Why is asking for help by email beneficial?

Asking for help by email can help you organize your thoughts before reaching out to someone, and it shows the person you are asking that you respect their time. Emails are often less time-sensitive than a phone call and less invasive than visiting someone in person. Using email to ask for help can give your colleague, supervisor or contact time to evaluate and research your question.

Asking for help using email can also help you narrow down your question and edit your approach. When you take the time to write out an email, you might process the situation differently than you would if you asked the question aloud without giving it as much thought. The specific and direct language you can use in an email can also help you eliminate unnecessary details.

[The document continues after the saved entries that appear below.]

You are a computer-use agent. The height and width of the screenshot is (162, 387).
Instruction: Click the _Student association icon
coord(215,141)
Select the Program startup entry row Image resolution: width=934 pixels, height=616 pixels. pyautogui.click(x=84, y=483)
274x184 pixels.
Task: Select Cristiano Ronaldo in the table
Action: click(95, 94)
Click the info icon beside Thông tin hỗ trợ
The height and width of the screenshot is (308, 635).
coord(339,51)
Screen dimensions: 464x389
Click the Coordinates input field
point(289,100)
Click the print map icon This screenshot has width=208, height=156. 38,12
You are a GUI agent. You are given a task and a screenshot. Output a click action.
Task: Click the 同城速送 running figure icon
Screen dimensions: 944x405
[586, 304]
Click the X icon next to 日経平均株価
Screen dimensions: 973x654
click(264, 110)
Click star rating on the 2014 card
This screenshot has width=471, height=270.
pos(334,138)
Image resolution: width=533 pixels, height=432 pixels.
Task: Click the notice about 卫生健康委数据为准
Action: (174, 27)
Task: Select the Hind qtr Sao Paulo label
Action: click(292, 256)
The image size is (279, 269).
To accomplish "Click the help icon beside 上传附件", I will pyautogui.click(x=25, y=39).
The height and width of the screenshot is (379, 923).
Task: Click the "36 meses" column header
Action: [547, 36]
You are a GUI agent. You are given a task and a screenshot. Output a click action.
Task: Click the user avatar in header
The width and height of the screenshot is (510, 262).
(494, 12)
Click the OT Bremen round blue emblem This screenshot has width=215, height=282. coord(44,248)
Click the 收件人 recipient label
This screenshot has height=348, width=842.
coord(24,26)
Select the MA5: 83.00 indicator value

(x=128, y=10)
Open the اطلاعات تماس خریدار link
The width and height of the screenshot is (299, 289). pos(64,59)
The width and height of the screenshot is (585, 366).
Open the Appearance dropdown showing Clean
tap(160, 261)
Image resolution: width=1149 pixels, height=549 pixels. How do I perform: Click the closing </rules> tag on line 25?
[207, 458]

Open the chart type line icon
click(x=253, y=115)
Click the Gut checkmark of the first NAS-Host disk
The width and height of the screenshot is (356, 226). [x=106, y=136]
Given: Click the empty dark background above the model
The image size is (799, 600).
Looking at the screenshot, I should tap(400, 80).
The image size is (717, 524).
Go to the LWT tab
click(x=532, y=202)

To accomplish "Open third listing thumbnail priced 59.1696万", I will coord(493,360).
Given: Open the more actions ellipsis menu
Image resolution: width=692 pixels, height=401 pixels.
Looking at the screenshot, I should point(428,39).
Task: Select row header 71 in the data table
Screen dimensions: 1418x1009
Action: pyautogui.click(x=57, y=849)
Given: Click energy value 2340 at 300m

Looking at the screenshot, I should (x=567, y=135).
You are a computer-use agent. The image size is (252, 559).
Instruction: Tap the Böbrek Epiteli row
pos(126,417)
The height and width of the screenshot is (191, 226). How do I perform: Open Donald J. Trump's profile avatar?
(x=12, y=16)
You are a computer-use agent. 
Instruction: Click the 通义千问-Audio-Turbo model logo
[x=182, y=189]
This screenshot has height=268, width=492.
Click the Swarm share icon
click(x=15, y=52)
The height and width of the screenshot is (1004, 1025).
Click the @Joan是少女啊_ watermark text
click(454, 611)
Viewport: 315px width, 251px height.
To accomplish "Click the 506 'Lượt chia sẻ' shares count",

How to ask for help via email

Follow these steps to ask for help using email:

1. Use a clear, direct subject line

Use the subject line to clearly express what your email is concerning, especially if you don’t know the recipient well. The subject line can act as an introduction to your email. The person you are asking for help may be more interested in the body of your email when they are interested in or curious about the subject.

2. Greet your reader

Including a greeting can help the email seem more personal and set the tone for the rest of the content. The greeting you choose can give your reader an idea of how formal or informal your email will be. Be sure to spell their name correctly and use the appropriate honorifics (for example, using “Dr.” instead of “Mrs.” if the recipient has a Ph.D. or medical degree).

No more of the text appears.